What you will do — Write out again only the lines between the one with "Screen dimensions: 528x267" and the end of the records below, both ends counted, and don't include the pictures.

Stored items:

◆ ◆ ◆ ◆ ◆ ◆ ◆

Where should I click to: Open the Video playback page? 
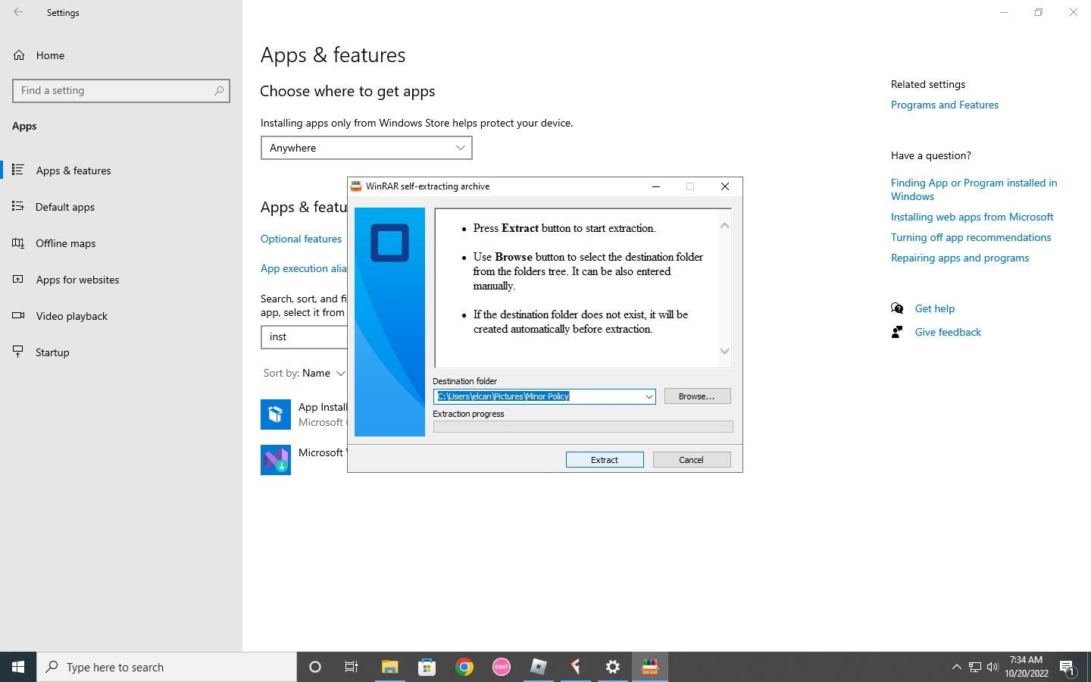coord(72,316)
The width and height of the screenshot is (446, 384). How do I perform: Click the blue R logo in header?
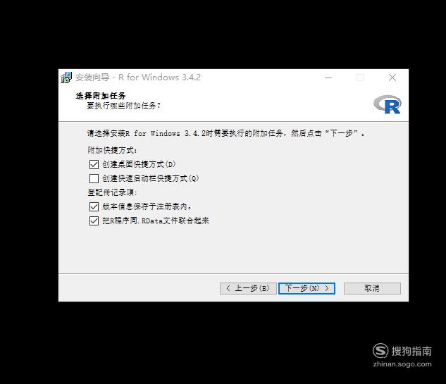[388, 104]
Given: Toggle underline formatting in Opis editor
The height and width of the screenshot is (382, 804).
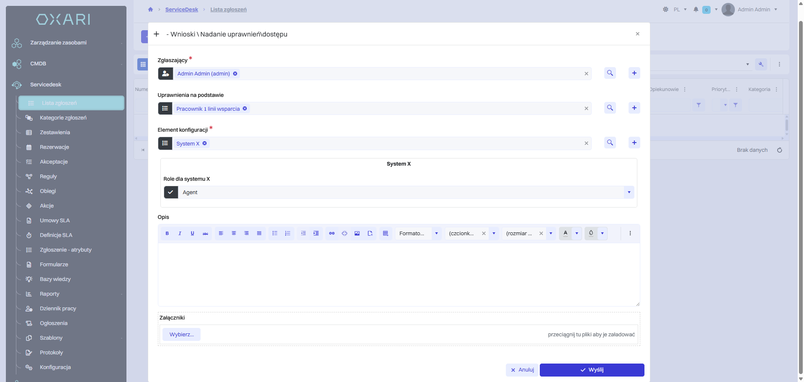Looking at the screenshot, I should pos(193,234).
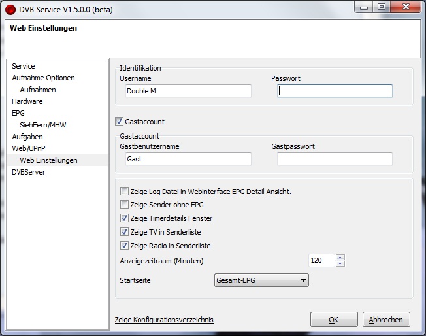Toggle the Gastaccount checkbox
This screenshot has width=426, height=336.
pyautogui.click(x=119, y=122)
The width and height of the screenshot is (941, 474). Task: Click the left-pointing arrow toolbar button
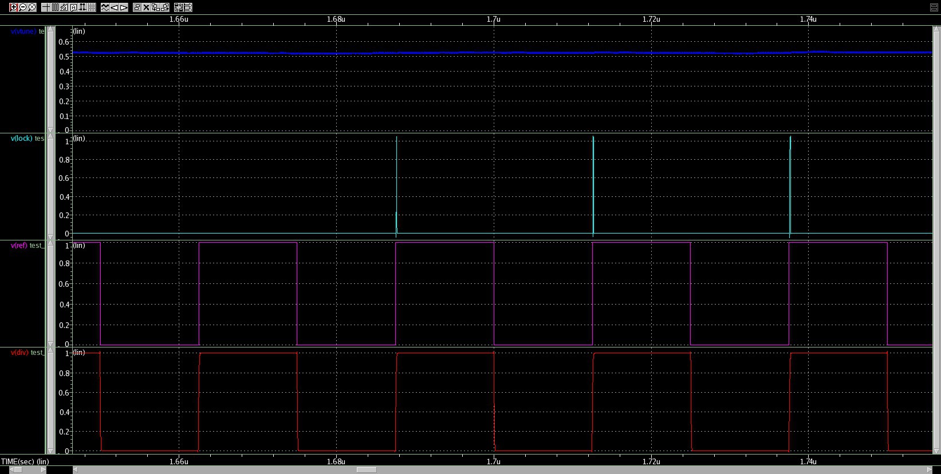tap(115, 7)
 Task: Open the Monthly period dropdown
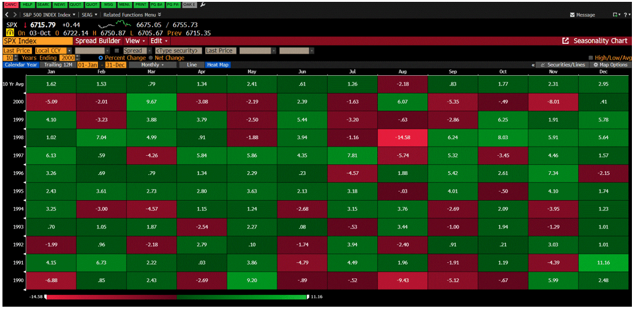(153, 65)
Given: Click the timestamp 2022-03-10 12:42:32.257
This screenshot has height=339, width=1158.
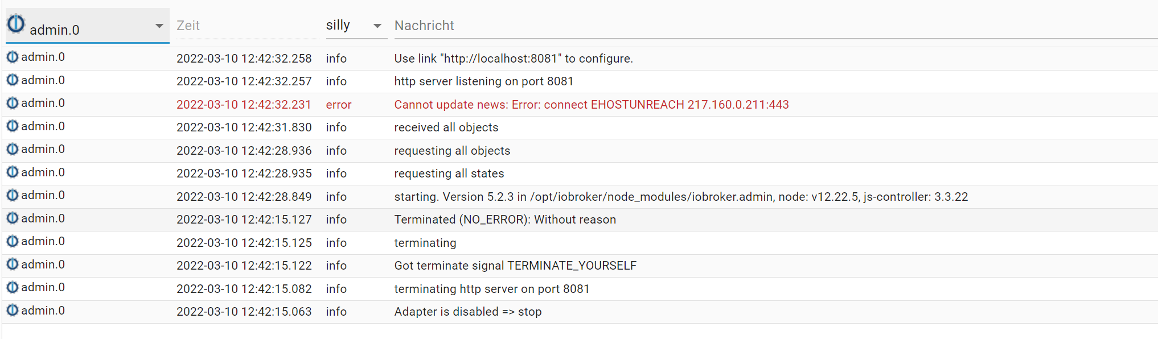Looking at the screenshot, I should (x=244, y=81).
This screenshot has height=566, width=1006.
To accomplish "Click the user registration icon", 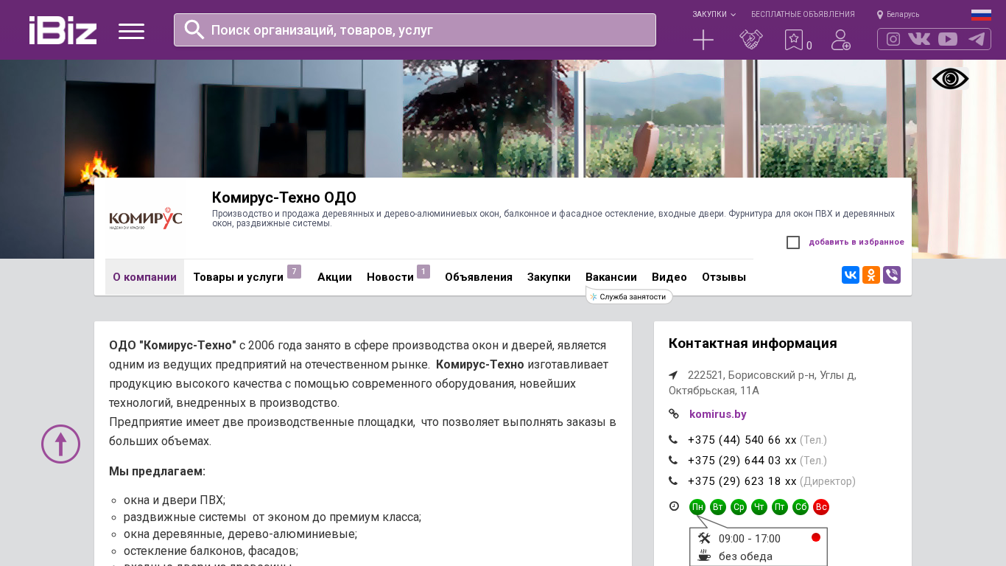I will [x=840, y=40].
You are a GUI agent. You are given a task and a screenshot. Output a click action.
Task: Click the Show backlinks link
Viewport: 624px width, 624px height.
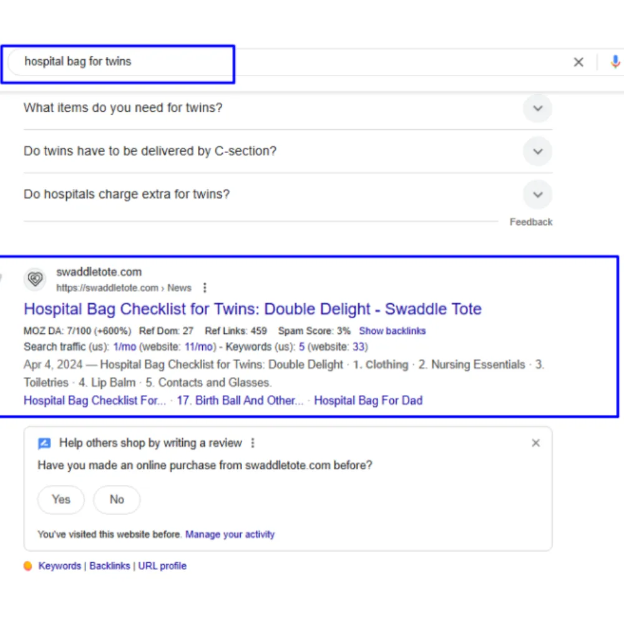[x=392, y=331]
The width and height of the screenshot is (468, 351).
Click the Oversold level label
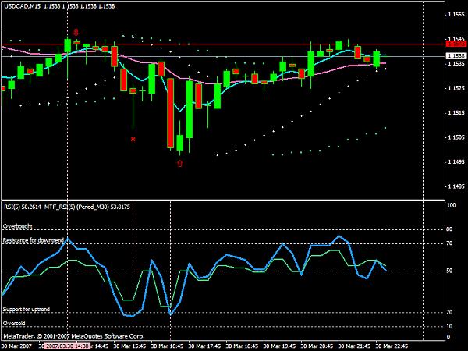tap(14, 323)
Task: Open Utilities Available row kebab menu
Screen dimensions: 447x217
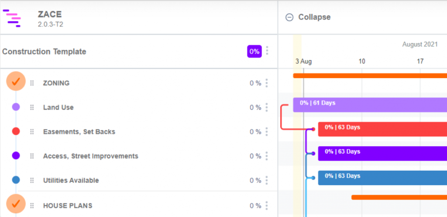Action: [267, 180]
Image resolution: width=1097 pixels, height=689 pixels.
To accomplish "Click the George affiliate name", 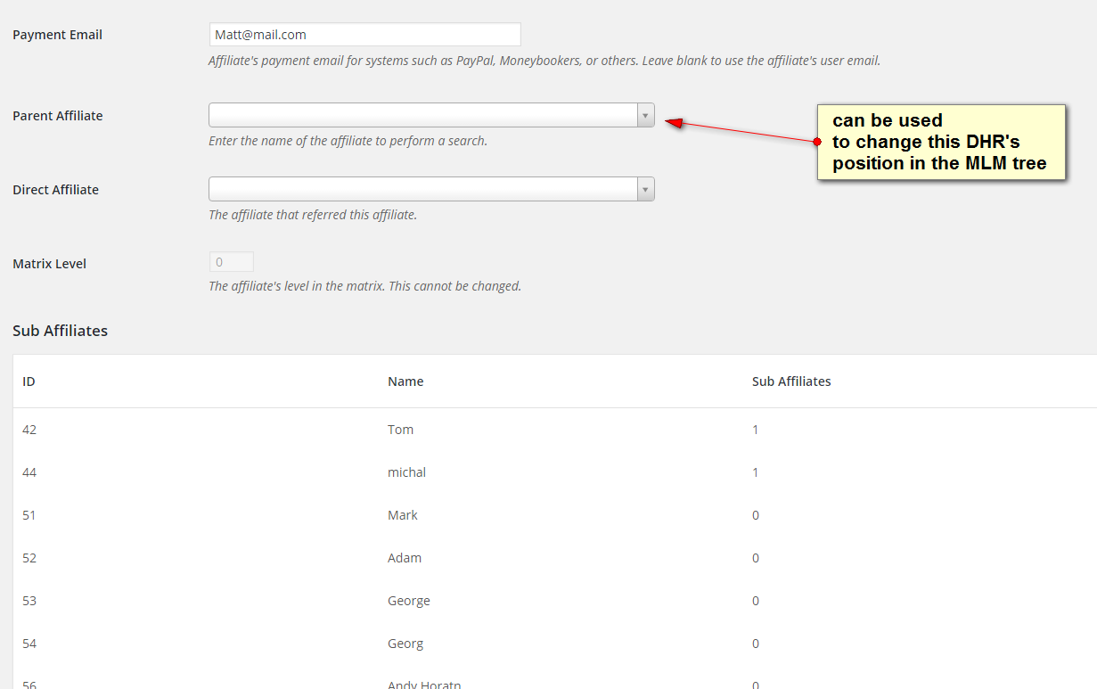I will pos(409,601).
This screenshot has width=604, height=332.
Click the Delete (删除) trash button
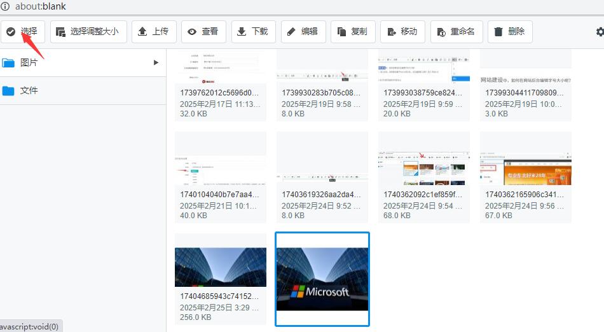(x=510, y=32)
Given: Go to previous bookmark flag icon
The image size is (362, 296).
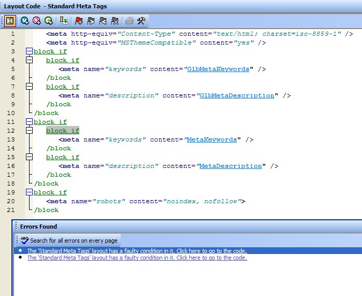Looking at the screenshot, I should tap(103, 21).
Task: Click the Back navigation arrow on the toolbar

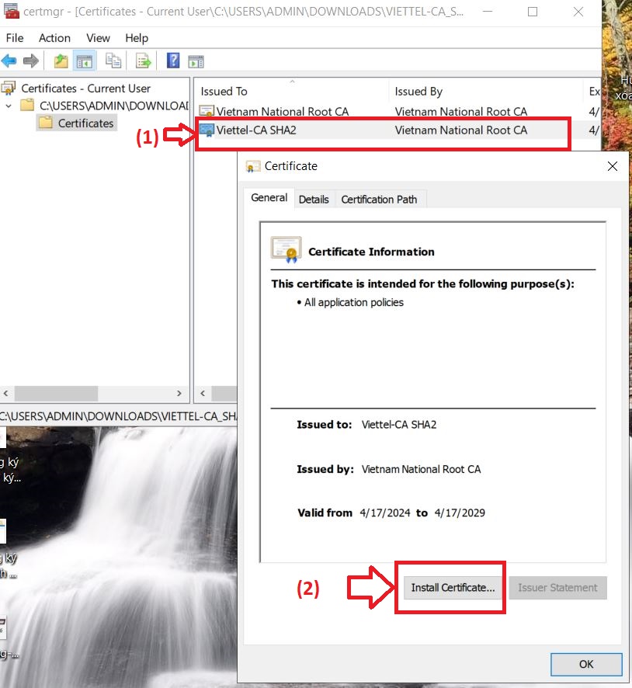Action: point(9,61)
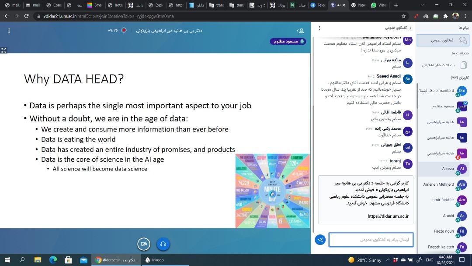Open the didar.um.ac.ir link in chat
472x266 pixels.
(388, 216)
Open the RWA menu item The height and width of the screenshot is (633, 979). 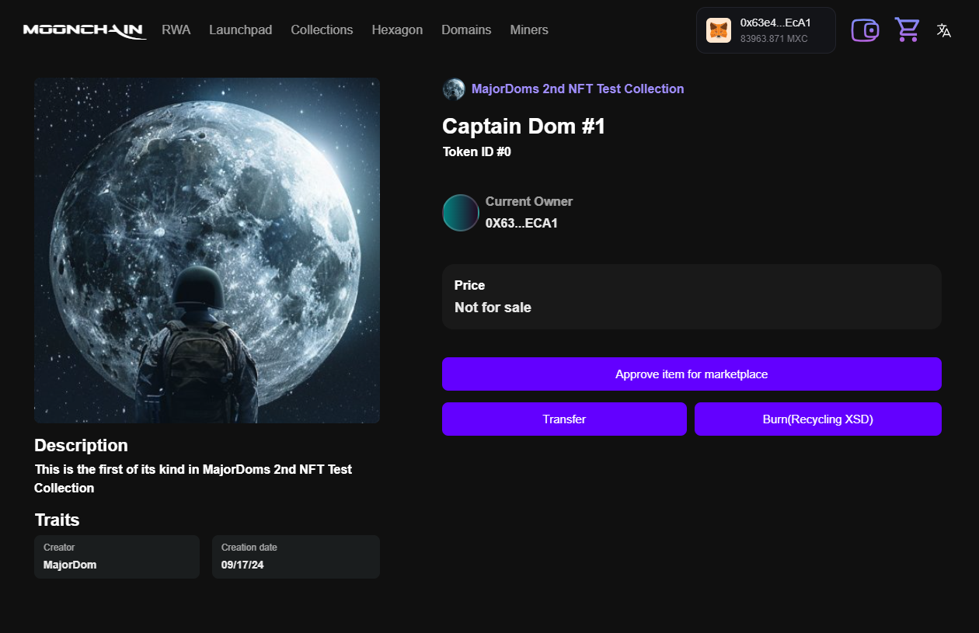tap(176, 30)
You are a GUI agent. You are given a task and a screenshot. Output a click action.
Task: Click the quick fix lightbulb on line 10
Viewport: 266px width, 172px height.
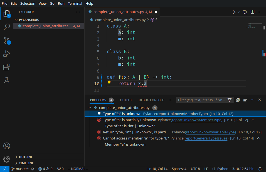[109, 83]
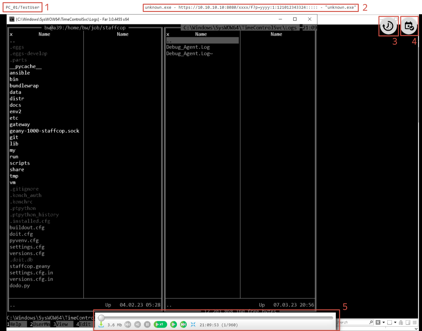This screenshot has height=331, width=422.
Task: Select geany-1000-staffcop.sock in the left panel
Action: (44, 131)
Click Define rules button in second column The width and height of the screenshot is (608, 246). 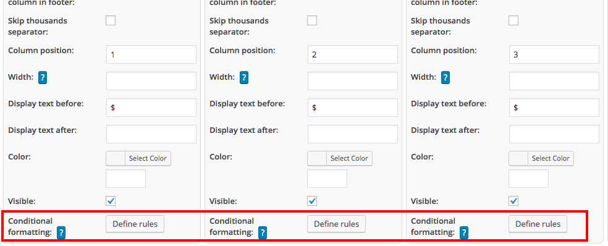coord(337,224)
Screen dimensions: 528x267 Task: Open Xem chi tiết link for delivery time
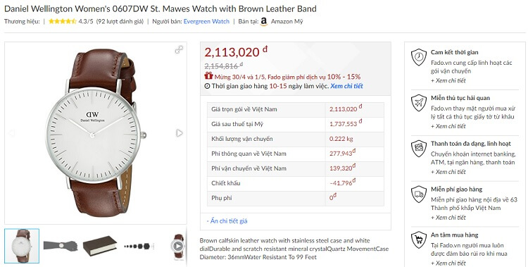(x=346, y=86)
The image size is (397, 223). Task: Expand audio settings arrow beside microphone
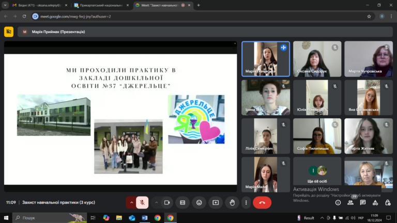[131, 202]
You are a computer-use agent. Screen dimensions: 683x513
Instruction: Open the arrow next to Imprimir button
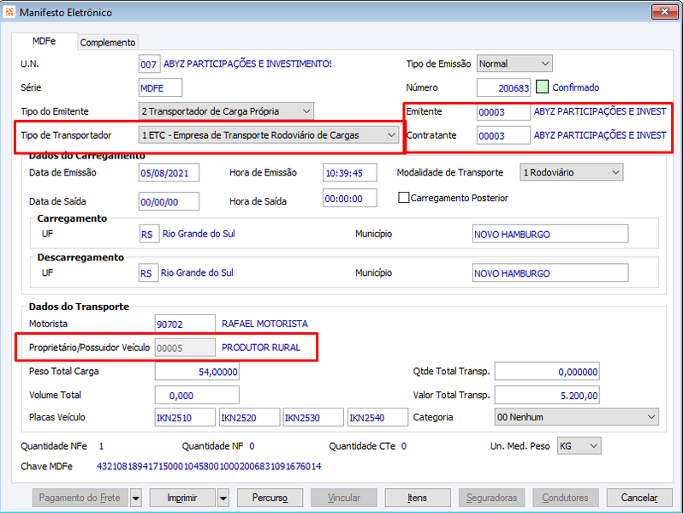click(x=223, y=498)
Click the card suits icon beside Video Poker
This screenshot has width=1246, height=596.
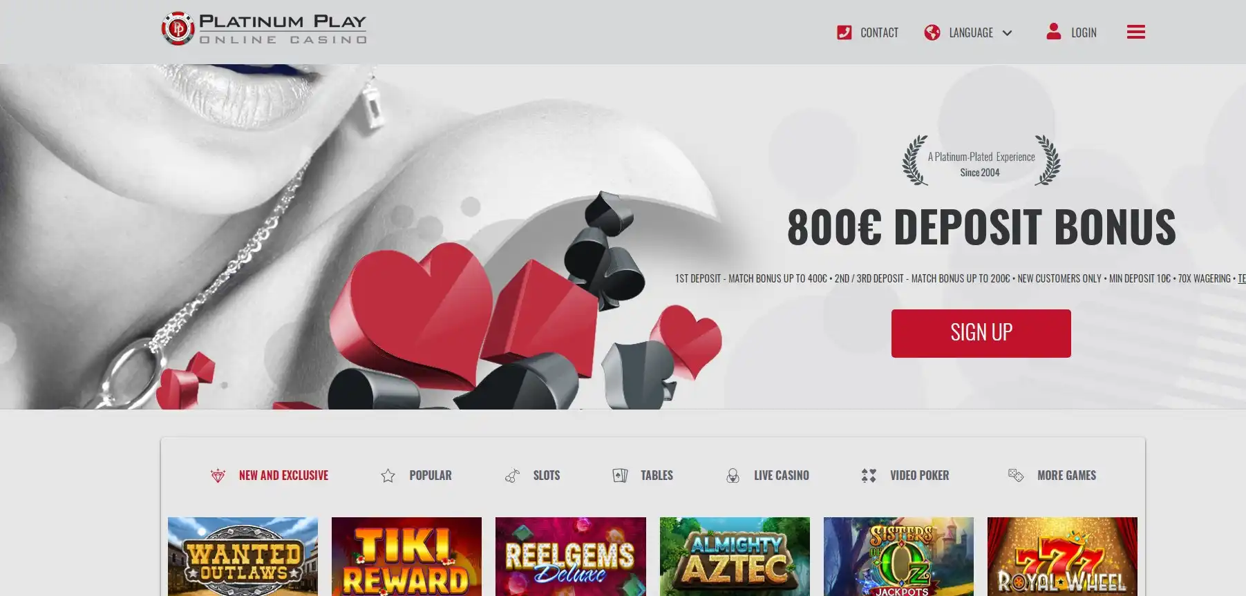(869, 476)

◆ ◆ ◆ ◆ ◆ ◆ ◆

Result for this exercise —
Screen dimensions: 528x267 Task: Open Xem chi tiết link for delivery time
(x=346, y=86)
The image size is (397, 223). Task: Expand audio settings arrow beside microphone
[131, 202]
You are a computer-use agent. Screen dimensions: 683x513
Instruction: Open the arrow next to Imprimir button
click(x=223, y=498)
Click the card suits icon beside Video Poker
This screenshot has width=1246, height=596.
(869, 476)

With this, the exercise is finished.